Nous transportons des choses dangereuses avec nous partout où nous allons. Elles ne travaillent pas pour nous, elles travaillent pour quelqu’un d’autre. Nous acceptons cela. Nous devons arrêter.

Nous avons besoin de bande passante libre. Cela signifie que nous avons besoin d’opérateurs réseaux qui sont des transports en commun dont le seul travail est de déplacer les paquets réseaux d’un point A à un point B. Ce sont presque des tubes, et ils ne sont pas autorisés à être impliqués. Il était de coutume, lorsque qu’un colis était transporté d’un point A à un point B, que si le gars chargé du transport l’ouvrait et regardait ce qu’il contenait, il commettait un crime.

Plus maintenant.

Aux États-Unis d’Amérique, la chambre des représentants a voté la semaine dernière que les opérateurs réseaux, aux États-Unis d’Amérique, devaient être intégralement à l’abri des poursuites judiciaires pour complicité d’espionnage illégal avec le gouvernement, pour autant qu’ils l’aient fait « de bonne foi ».

Et le capitalisme signifie que vous n’avez jamais à dire que vous êtes désolé, que vous êtes toujours de bonne foi. De bonne foi, tout ce que nous voulons faire c’est de l’argent M. le Juge, laissez-nous dehors. — Très bien, vous êtes libres.

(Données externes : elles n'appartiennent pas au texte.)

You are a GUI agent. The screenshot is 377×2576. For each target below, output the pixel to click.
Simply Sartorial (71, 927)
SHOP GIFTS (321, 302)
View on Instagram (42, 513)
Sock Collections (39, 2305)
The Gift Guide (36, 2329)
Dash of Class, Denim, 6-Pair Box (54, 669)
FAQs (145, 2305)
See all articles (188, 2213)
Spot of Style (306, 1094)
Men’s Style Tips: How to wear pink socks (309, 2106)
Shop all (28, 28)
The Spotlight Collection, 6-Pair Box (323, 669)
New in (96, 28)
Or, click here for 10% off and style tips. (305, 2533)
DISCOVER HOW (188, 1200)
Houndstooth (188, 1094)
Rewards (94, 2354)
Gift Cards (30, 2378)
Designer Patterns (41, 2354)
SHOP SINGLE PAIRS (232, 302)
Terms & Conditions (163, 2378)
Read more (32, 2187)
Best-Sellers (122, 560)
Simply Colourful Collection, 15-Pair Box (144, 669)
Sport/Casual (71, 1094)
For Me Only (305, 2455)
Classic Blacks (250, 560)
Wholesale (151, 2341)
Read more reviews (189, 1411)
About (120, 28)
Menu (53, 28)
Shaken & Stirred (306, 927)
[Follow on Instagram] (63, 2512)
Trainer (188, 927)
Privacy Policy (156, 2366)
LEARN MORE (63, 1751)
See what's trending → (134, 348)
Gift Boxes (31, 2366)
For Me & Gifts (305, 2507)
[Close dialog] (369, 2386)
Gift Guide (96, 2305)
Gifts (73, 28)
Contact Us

Nous devons avoir de la bande passante libre. Nous possédons encore le spectre électromagnétique, il appartient encore à nous tous, il n’appartient à personne d’autre. Le gouvernement est un mandataire, pas un propriétaire. Nous devons avoir un spectre que nous contrôlons également pour tous. Personne n’est autorisé à écouter quelqu’un d’autre, pas d’inspection, pas de vérification, pas d’enregistrement, cela doit être la règle. Cela doit être la règle de la même façon que la censure doit disparaître. Si nous n’avons pas de règle pour une communication libre, alors nous réintroduisons de la censure. Qu’on le sache ou non.

Nous avons donc très peu de choix maintenant, notre espace a rétréci et nos possibilités de changement ont diminué.

Nous devons avoir des logiciels libres. Nous devons avoir des matériels libres. Nous devons avoir de la bande passante libre. Ce n’est qu’avec eux que nous pourrons faire des médias libres.

Nous ne devrions pas commercer avec des gens qui vendent de la musique sous surveillance.

Mais nous devons travailler sur les médias aussi, directement, pas par intermittence, pas sans y faire attention. Nous devons demander aux organisations des médias d’obéir à des règles éthiques élémentaires. Une première loi des médias robotiques : ne fais aucun mal. La première règle pour nous est : ne surveille pas le lecteur. Nous ne pouvons pas vivre dans un monde où chaque livre signale chaque lecteur. Si c’est le cas, nous vivons dans une bibliothèque gérée par le KGB. Enfin : amazon.com ou le KGB, ou les deux ! Vous ne pourrez jamais savoir !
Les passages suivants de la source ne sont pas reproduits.